■ **Objective**
Copy all of the records below word for word, keeping every line the same.

■ **Stored data entries**

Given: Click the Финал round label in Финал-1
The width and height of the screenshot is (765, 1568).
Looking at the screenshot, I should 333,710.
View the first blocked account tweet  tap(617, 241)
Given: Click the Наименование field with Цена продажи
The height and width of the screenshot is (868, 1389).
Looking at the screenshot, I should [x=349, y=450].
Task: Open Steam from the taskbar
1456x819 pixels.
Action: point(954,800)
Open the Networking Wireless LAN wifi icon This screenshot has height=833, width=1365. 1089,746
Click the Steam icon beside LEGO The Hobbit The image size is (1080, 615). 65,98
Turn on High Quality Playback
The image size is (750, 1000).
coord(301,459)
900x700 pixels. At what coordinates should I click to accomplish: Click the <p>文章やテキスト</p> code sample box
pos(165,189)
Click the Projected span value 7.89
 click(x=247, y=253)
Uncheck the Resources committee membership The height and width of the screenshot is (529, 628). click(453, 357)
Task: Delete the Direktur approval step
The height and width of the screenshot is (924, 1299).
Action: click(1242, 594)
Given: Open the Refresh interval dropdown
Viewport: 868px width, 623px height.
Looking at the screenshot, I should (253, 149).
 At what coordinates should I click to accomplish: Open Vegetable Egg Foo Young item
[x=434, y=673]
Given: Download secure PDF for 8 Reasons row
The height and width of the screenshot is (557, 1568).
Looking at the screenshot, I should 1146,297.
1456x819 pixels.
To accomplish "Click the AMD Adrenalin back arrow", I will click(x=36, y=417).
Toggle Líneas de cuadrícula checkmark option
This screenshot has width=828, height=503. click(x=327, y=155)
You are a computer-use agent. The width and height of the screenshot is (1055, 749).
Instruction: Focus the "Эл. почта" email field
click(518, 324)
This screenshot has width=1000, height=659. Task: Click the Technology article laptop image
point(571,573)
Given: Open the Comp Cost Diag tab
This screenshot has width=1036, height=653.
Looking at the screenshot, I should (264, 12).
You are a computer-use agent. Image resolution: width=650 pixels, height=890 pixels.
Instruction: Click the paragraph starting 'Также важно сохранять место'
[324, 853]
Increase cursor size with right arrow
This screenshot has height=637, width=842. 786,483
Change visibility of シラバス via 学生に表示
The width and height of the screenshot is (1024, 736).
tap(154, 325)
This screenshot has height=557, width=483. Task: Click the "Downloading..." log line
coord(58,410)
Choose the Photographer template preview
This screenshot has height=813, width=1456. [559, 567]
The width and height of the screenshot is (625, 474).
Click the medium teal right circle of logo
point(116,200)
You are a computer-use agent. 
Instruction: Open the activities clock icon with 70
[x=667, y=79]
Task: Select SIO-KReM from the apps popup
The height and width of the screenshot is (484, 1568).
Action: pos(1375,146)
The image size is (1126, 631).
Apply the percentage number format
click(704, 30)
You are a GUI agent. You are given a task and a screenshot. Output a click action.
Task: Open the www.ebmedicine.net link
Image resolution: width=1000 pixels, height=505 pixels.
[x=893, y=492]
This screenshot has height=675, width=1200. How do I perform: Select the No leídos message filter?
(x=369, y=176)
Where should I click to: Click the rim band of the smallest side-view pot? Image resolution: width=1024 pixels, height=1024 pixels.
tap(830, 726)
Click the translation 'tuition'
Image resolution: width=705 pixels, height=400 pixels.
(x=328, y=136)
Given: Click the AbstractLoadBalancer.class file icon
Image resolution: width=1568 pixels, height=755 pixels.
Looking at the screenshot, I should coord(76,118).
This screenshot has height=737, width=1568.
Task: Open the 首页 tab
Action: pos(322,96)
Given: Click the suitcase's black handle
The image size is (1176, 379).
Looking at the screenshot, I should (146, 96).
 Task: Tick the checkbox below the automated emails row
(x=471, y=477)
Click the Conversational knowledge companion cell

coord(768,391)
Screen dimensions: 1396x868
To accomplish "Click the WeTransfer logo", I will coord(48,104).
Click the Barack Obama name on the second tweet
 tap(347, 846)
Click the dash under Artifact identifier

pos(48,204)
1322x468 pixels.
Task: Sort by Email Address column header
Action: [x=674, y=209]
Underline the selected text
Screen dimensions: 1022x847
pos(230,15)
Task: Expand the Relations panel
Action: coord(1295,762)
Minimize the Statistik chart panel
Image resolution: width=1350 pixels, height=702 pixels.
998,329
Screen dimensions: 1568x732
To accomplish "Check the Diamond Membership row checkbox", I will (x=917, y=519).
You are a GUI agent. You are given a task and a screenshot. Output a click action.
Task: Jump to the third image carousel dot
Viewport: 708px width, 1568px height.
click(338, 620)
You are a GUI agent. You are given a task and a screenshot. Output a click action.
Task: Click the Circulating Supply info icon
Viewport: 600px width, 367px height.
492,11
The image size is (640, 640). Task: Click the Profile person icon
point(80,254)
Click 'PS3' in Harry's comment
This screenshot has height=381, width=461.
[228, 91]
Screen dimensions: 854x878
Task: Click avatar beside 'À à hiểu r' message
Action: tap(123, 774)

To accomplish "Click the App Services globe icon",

■ **Output for this task**
Given: Click the Финал round label in Финал-1
The width and height of the screenshot is (765, 1568).
Looking at the screenshot, I should 333,710.
View the first blocked account tweet  tap(617, 241)
Given: Click the Наименование field with Цена продажи
The height and width of the screenshot is (868, 1389).
Looking at the screenshot, I should [x=349, y=450].
Task: Open Steam from the taskbar
1456x819 pixels.
Action: point(954,800)
Open the Networking Wireless LAN wifi icon This screenshot has height=833, width=1365. 1089,746
Click the Steam icon beside LEGO The Hobbit The image size is (1080, 615). 65,98
Turn on High Quality Playback
The image size is (750, 1000).
coord(301,459)
900x700 pixels. At what coordinates should I click to accomplish: Click the <p>文章やテキスト</p> code sample box
pos(165,189)
Click the Projected span value 7.89
 click(x=247, y=253)
Uncheck the Resources committee membership The height and width of the screenshot is (529, 628). click(453, 357)
Task: Delete the Direktur approval step
The height and width of the screenshot is (924, 1299).
Action: click(1242, 594)
Given: Open the Refresh interval dropdown
Viewport: 868px width, 623px height.
Looking at the screenshot, I should (253, 149).
 At what coordinates should I click to accomplish: Open Vegetable Egg Foo Young item
[x=434, y=673]
Given: Download secure PDF for 8 Reasons row
The height and width of the screenshot is (557, 1568).
Looking at the screenshot, I should 1146,297.
1456x819 pixels.
To accomplish "Click the AMD Adrenalin back arrow", I will click(x=36, y=417).
Toggle Líneas de cuadrícula checkmark option
This screenshot has width=828, height=503. click(x=327, y=155)
You are a computer-use agent. The width and height of the screenshot is (1055, 749).
Instruction: Focus the "Эл. почта" email field
click(518, 324)
This screenshot has width=1000, height=659. Task: Click the Technology article laptop image
point(571,573)
Given: Open the Comp Cost Diag tab
This screenshot has width=1036, height=653.
Looking at the screenshot, I should (264, 12).
You are a computer-use agent. Image resolution: width=650 pixels, height=890 pixels.
Instruction: Click the paragraph starting 'Также важно сохранять место'
[324, 853]
Increase cursor size with right arrow
This screenshot has height=637, width=842. 786,483
Change visibility of シラバス via 学生に表示
The width and height of the screenshot is (1024, 736).
tap(154, 325)
This screenshot has height=557, width=483. Task: Click the "Downloading..." log line
coord(58,410)
Choose the Photographer template preview
This screenshot has height=813, width=1456. [559, 567]
The width and height of the screenshot is (625, 474).
Click the medium teal right circle of logo
point(116,200)
You are a computer-use agent. 
Instruction: Open the activities clock icon with 70
[x=667, y=79]
Task: Select SIO-KReM from the apps popup
The height and width of the screenshot is (484, 1568).
Action: pos(1375,146)
The image size is (1126, 631).
Apply the percentage number format
click(704, 30)
You are a GUI agent. You are given a task and a screenshot. Output a click action.
Task: Open the www.ebmedicine.net link
Image resolution: width=1000 pixels, height=505 pixels.
[x=893, y=492]
This screenshot has height=675, width=1200. How do I perform: Select the No leídos message filter?
(x=369, y=176)
Where should I click to: Click the rim band of the smallest side-view pot? Image resolution: width=1024 pixels, height=1024 pixels.
tap(830, 726)
Click the translation 'tuition'
Image resolution: width=705 pixels, height=400 pixels.
(x=328, y=136)
Given: Click the AbstractLoadBalancer.class file icon
Image resolution: width=1568 pixels, height=755 pixels.
Looking at the screenshot, I should coord(76,118).
This screenshot has height=737, width=1568.
Task: Open the 首页 tab
Action: pos(322,96)
Given: Click the suitcase's black handle
The image size is (1176, 379).
Looking at the screenshot, I should (146, 96).
 Task: Tick the checkbox below the automated emails row
(x=471, y=477)
Click the Conversational knowledge companion cell

coord(768,391)
Screen dimensions: 1396x868
To accomplish "Click the WeTransfer logo", I will coord(48,104).
Click the Barack Obama name on the second tweet
 tap(347, 846)
Click the dash under Artifact identifier

pos(48,204)
1322x468 pixels.
Task: Sort by Email Address column header
Action: [x=674, y=209]
Underline the selected text
Screen dimensions: 1022x847
pos(230,15)
Task: Expand the Relations panel
Action: coord(1295,762)
Minimize the Statistik chart panel
Image resolution: width=1350 pixels, height=702 pixels.
998,329
Screen dimensions: 1568x732
To accomplish "Check the Diamond Membership row checkbox", I will (x=917, y=519).
You are a GUI agent. You are given a task and a screenshot. Output a click action.
Task: Jump to the third image carousel dot
Viewport: 708px width, 1568px height.
click(338, 620)
You are a GUI agent. You are given a task and a screenshot. Output a click action.
Task: Click the Circulating Supply info icon
Viewport: 600px width, 367px height.
492,11
The image size is (640, 640). Task: Click the Profile person icon
point(80,254)
Click 'PS3' in Harry's comment
This screenshot has height=381, width=461.
[228, 91]
Screen dimensions: 854x878
Task: Click avatar beside 'À à hiểu r' message
Action: tap(123, 774)

To accomplish "Click the App Services globe icon",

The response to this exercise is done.